[Task] Repeat precisely, and only, the lines between the line containing "Viewport: 639px width, 360px height." and the end of the listing below, both ends included.

[Opening Raw data section]

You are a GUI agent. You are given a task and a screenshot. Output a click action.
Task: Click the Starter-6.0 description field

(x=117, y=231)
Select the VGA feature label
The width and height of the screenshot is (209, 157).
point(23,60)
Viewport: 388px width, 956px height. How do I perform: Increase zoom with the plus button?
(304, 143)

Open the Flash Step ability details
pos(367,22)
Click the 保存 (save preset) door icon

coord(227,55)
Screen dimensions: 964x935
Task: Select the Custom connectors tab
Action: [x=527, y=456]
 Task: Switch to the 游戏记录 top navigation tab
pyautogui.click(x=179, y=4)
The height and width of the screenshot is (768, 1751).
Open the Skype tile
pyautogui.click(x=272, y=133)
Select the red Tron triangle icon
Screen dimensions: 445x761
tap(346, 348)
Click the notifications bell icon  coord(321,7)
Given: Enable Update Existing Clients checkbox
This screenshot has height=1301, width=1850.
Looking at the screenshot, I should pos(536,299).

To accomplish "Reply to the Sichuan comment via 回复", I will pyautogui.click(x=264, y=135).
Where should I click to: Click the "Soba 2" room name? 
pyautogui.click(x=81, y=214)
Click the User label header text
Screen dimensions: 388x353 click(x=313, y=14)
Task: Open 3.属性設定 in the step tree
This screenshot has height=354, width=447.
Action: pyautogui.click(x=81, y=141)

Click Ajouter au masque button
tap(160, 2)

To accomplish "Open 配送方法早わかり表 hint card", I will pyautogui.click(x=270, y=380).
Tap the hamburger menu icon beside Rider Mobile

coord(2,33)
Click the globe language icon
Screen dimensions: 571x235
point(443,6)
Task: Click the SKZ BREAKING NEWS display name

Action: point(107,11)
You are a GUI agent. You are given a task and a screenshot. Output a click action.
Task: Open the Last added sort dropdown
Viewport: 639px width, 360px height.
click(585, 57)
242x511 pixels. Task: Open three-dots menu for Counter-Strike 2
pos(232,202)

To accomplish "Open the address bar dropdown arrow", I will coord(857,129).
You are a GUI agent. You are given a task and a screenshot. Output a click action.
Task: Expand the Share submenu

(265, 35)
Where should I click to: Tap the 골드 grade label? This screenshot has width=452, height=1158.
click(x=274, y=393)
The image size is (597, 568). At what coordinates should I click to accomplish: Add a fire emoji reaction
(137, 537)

[Closing Raw data section]

[Your solution]
Viewport: 639px width, 360px height.
click(585, 57)
242x511 pixels. Task: Open three-dots menu for Counter-Strike 2
pos(232,202)

To accomplish "Open the address bar dropdown arrow", I will coord(857,129).
You are a GUI agent. You are given a task and a screenshot. Output a click action.
Task: Expand the Share submenu

(265, 35)
Where should I click to: Tap the 골드 grade label? This screenshot has width=452, height=1158.
click(x=274, y=393)
The image size is (597, 568). At what coordinates should I click to accomplish: Add a fire emoji reaction
(137, 537)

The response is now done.